What is your take on social media?
Amaan: Social media is like monopoly’s money. It’s there but it’s not there. I don’t take it that seriously, as I like to stay in the real world.

Ayaan: It’s a great platform from work perspective and to convey who you are as a person. In our field it has its limitations. But it has worked for so many and has changed many lives. One has to find a good balance in today’s times. We do look into our social media ourselves, but it’s all project based. It depends on the project we are collaborating with at that point of time.

Any crazy fan comments that you can recall?
Amaan: I see them as a blessing. It’s beautiful that somebody out there likes you or your work a lot. There are many things that have happened but all of them have been good. There have been instances of some fans coming to the airport with a big bouquet and we didn’t even know them. Also, someone came and gifted us a painting of ours. It’s always a great feeling to receive so much love.

Ayaan: I had someone who used to send me my pictures and paintings on canvasses and paint my face black for some reason. This was the only one which was a little crazy and I still don’t know who it was and why. But otherwise, it has been all really good fan moments and comments and we feel truly blessed.

How hectic was it earlier when you were travelling all the time for your concerts and how are things lined up for the days ahead?
Amaan: Earlier every second or third day we were travelling for our concerts. We are a close-knit family, so after work we would just come back home and spend time together. I’m very close to Ayaan Bhai’s twin boys. I’m the older one but I’m not married yet. Ayaan and I live very close to each other’s homes, but we function together as a unit. We are always together. I feel guilty sometimes if I take a holiday alone and feel it’s not fair. What gives me a high is the performance itself, rather than simply going to a beach resort and sitting around. If we are anyway going to an exotic place to perform, we usually have to reach a day or two before and we stay a day or two after as well. That is enough time for us for a holiday.

Ayaan: I also enjoy vacations more with family after a concert. After our performance is over, we sometimes stay on and spend some time together. We don’t really take off purely for a holiday. It’s always a guilt feeling when we just take out time to chill. When we are out on work, we don’t mind unwinding or exploring a place, but only after the work is over. Work is always our first priority. It’s mostly all work and only some play for us.

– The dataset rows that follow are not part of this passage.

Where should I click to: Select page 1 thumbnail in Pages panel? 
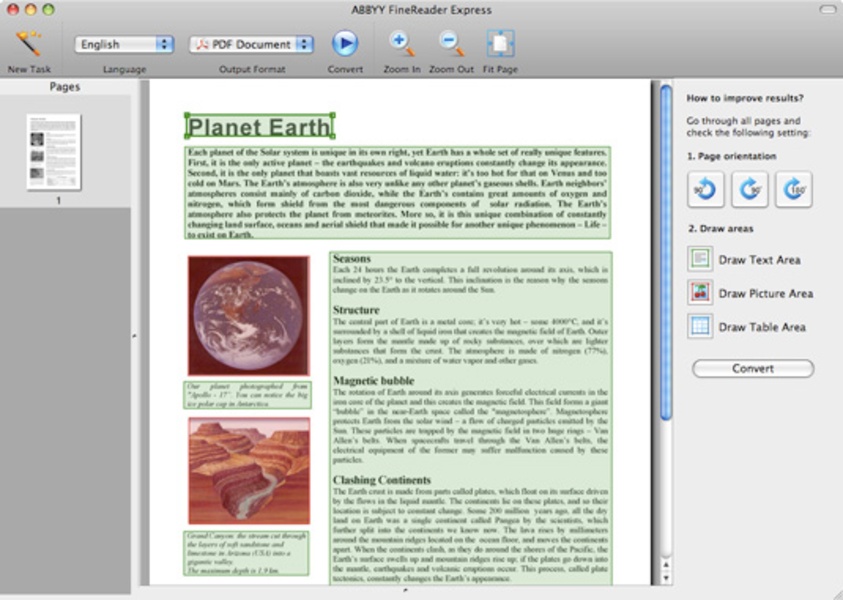55,153
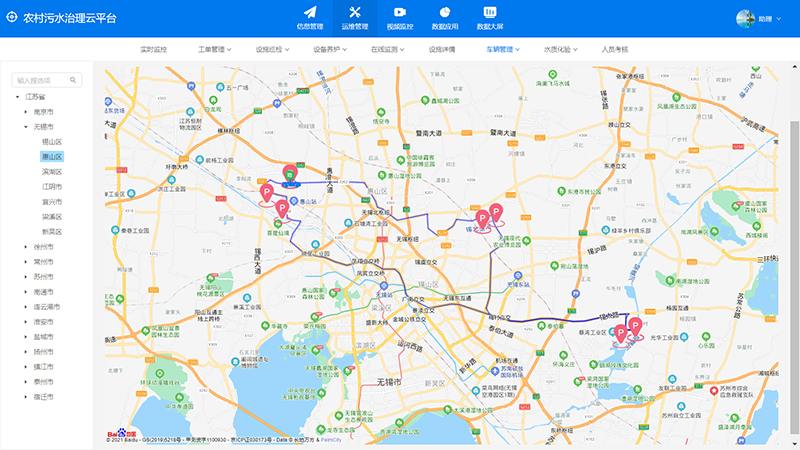Switch to the 实时监控 menu item

(x=154, y=49)
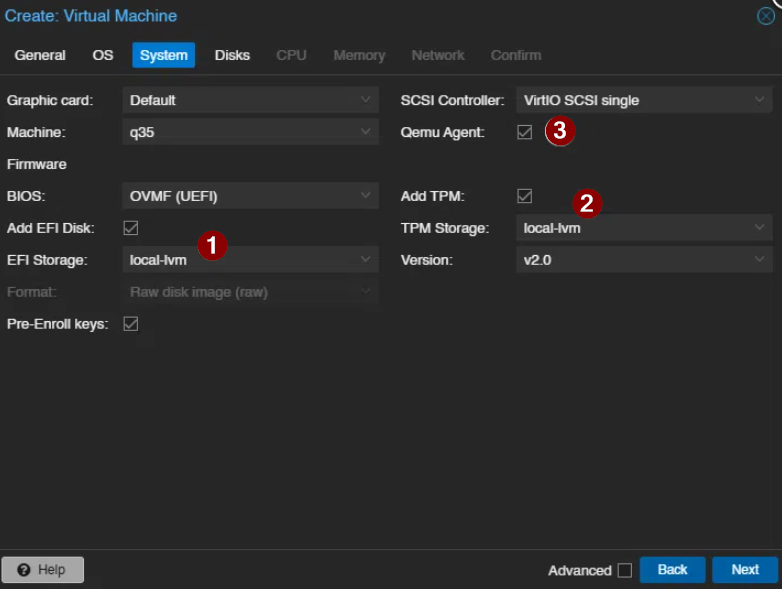Click the red number 1 annotation marker
The width and height of the screenshot is (782, 589).
(212, 246)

Do you plan your performances and the magic that emanates out of it each time?
Amaan: When we are performing we try to be formless and shapeless. The moment you have a form and you’re aware, you’re very far away from creating something unique. To be there in your true form, you have to be mindless and shapeless, only then can you give your best.

Ayaan: This classical music is not a written script, it’s an oral tradition and the quotient of extempore moments is very high with us. Sometimes we go on stage thinking something and something different may happen and people love it. A lot of times unknowingly things happen on stage, which we didn’t expect to happen and you realise it later. It’s a spiritual experience on stage and we are living in a world of vibrations. So, it’s also important to know the person you’re performing with. Telepathy and things like that don’t have a rule book, so that’s what probably helps create the magic that people talk about and love from our performance as we understand each other so well. We are presenting a few pieces for our performance at The Leela and some elements we created for India’s 75th year of Independence.

What are you currently busy with and what’s in the pipeline for the days ahead?
Ayaan: The concert scene is opening up now, so we have some shows lined up in the US next month and also some shows in India after that. Let’s hope the world opens up completely. I don’t want to continue seeing kids and people wearing masks all the time and hope that we are all back to our normal lives. We are celebrating Diwali at home with family and soon after that we are starting with our US tour.

Amaan: Soon after Diwali in the first week of November, our US tour begins. Infact, we had recently done a US tour in August this year as well, which went very well.